Energy Regulatory Commission

Agency overview
- Formed: June 8, 2001; 24 years ago
- Preceding agency: Energy Regulatory Board;
- Jurisdiction: Government of the Philippines
- Headquarters: Pasig, Philippines
- Employees: 305 (2024)
- Agency executive: Monalisa C. Dimalanta, Chairman;
- Website: www.erc.gov.ph

= Energy Regulatory Commission (Philippines) =

Electricity industry regulator in the Philippines

The Energy Regulatory Commission (ERC) is an independent, quasi-judicial regulatory body electric power industry regulator in the Philippines. Its function is to regulate and maintain power service in the country. It was established and created on June 8, 2001, following the enactment of Republic Act No. 9136, or the Electric Power Industry Reform Act of 2001 (EPIRA).

== Primary duties ==
The primary responsibilities focused by the ERC are the following:

- To ensure consumer education and protection
- To promote the competitive operations in the electricity market.

== History ==
=== Coastwise Rate Commission ===
The regulation of public services started before in 1902, with the enactment of the Act No. 520 or the Coastwise Trade Act on November 17, 1902, led to the creation of the Coastwise Rate Commission. The responsibility of the commission was to classify vessels, merchandise, and passengers for coastwise trade and fixing maximum rates for transportation.
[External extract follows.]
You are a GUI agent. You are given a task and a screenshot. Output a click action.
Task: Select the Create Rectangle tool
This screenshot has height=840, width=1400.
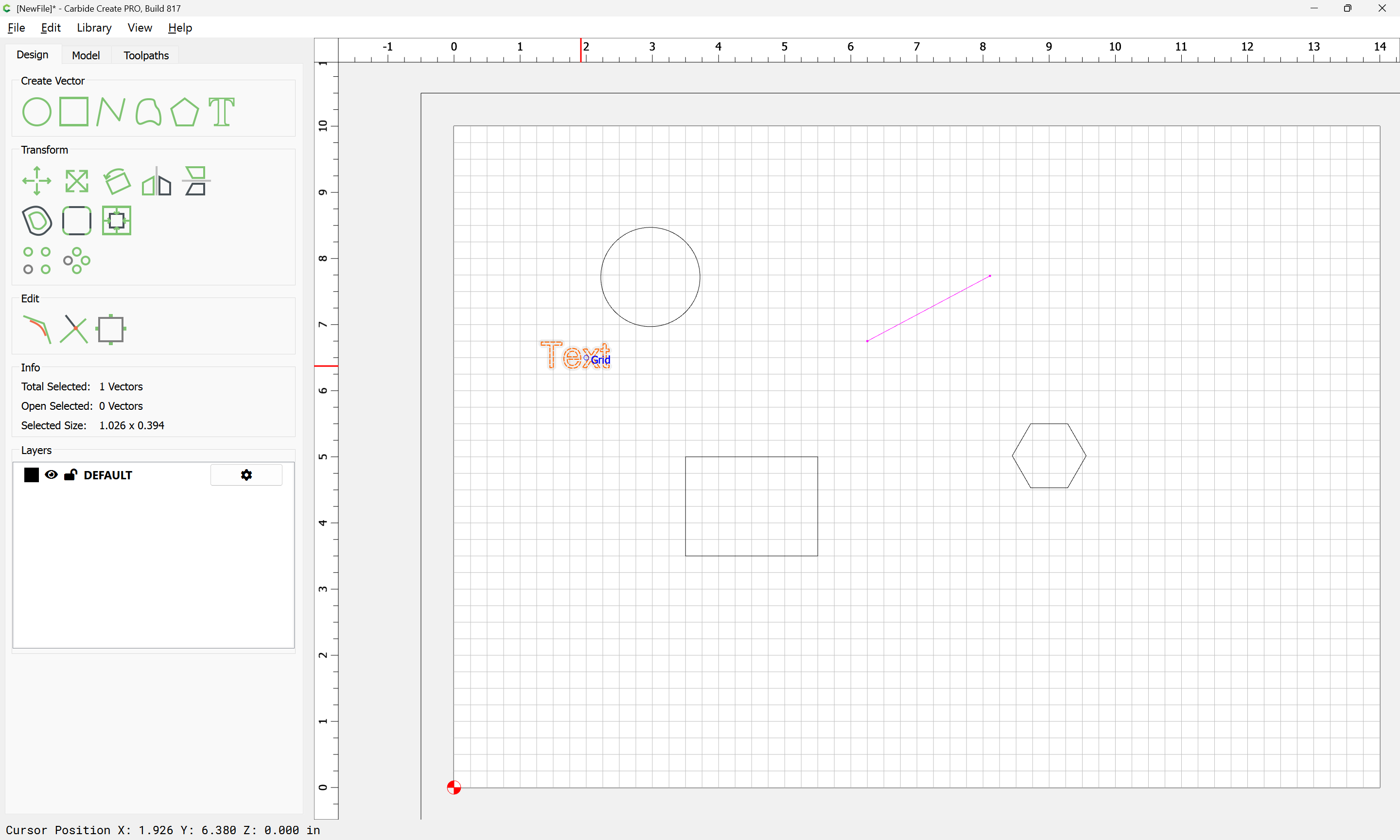(74, 111)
The commission consisted of three members appointed by the Civil Governor.

=== Supervising Railway Expert ===
In 1906, Act. No 1507 was enacted, creating the position of Supervising Railway Expert in the Philippines. The law aimed to defined the duties of the position and provide for other related matters. It is responsible for advising railroad construction, overseeing operations, and conducting investigations, with the power to examine records and accounts, while being entitled to a salary and leave of absence.

The Governor-General is responsible for appointing the Supervising Railway Expert with the advice and consent of the Philippine Commission, while the Philippine Commission is responsible for providing consent for the appointment of the Supervising Railway Expert.